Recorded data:
--*--

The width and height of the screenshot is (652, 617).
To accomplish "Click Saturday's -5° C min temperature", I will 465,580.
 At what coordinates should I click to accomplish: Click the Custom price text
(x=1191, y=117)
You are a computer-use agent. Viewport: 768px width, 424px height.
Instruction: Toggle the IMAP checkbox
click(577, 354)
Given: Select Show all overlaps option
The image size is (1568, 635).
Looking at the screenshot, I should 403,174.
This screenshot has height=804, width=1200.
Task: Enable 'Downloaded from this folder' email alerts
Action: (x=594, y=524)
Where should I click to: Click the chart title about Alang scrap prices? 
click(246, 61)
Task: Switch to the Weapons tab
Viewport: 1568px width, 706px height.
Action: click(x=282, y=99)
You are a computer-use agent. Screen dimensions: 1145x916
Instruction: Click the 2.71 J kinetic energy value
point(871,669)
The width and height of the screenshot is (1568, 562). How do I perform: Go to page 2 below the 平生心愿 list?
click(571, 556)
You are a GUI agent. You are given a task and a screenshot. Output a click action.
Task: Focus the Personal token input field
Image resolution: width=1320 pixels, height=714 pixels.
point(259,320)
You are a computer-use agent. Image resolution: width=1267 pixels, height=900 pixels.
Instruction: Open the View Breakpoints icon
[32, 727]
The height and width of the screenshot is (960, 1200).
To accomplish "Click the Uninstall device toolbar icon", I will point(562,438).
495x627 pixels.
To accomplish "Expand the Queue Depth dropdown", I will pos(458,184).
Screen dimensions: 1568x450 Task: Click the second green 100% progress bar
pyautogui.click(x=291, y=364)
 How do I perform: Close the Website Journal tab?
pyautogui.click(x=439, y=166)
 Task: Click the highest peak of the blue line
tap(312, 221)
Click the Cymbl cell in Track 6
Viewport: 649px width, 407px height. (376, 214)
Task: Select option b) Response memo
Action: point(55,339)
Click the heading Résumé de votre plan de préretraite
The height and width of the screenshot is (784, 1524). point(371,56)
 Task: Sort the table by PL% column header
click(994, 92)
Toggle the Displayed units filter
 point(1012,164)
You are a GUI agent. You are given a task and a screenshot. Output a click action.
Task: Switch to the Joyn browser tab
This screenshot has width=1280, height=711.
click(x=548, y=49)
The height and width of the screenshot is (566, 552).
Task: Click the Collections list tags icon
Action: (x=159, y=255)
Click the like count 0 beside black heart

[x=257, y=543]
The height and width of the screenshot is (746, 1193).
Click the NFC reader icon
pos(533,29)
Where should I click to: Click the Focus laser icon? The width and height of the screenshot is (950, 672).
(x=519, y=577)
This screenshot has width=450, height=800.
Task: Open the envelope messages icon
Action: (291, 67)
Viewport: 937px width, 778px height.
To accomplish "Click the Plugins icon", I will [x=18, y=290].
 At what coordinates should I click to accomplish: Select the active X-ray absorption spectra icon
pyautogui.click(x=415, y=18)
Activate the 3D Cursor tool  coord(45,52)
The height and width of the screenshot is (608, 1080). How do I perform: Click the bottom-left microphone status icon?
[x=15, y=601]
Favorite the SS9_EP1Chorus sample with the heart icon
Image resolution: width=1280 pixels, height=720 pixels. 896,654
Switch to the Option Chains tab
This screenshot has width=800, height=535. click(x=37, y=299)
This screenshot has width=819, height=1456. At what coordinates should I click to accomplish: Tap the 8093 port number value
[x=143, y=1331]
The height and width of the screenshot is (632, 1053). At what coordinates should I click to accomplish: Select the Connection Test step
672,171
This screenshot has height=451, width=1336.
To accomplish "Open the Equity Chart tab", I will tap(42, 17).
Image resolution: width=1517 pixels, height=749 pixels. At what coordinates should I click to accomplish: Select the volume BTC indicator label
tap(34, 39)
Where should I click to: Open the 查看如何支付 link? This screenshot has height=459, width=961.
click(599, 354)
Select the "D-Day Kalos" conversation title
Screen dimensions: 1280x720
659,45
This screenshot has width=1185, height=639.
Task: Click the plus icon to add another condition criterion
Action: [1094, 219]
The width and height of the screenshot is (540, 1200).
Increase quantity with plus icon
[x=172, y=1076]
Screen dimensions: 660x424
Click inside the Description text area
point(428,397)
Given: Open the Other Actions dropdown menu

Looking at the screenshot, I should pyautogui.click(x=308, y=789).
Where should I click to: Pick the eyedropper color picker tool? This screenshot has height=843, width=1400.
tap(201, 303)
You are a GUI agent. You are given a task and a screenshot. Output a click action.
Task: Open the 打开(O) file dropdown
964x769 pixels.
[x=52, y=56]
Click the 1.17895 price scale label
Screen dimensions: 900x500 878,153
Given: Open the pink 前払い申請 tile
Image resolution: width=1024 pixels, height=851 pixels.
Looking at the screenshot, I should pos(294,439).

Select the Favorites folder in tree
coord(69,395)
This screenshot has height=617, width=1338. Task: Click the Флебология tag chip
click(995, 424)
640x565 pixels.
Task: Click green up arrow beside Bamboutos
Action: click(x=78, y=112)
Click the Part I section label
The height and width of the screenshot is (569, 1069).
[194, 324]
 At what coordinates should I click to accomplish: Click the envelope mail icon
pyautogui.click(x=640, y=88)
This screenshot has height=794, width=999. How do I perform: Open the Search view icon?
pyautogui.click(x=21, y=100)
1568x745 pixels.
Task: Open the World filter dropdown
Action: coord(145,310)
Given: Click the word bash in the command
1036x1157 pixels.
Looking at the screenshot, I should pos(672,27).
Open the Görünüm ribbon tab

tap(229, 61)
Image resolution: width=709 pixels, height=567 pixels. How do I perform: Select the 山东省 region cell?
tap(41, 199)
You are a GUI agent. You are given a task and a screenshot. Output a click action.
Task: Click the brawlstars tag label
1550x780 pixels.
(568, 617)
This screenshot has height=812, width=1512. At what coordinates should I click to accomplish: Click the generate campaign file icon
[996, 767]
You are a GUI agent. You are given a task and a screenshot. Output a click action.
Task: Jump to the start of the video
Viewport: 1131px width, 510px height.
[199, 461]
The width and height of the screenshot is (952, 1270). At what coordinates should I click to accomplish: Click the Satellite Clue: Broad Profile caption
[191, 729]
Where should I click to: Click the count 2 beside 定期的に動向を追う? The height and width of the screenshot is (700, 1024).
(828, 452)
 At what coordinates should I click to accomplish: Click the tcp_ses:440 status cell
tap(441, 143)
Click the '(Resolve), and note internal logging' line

--*--

- The task:
Copy all lines of the records that have the string "will" in them.

- Response below:
To accomplish "Click Saturday's -5° C min temperature", I will 465,580.
To accomplish "Click the Uninstall device toolbar icon", I will point(562,438).
To accomplish "Expand the Queue Depth dropdown", I will pos(458,184).
To accomplish "Click the Plugins icon", I will [x=18, y=290].
To accomplish "Open the Equity Chart tab", I will tap(42, 17).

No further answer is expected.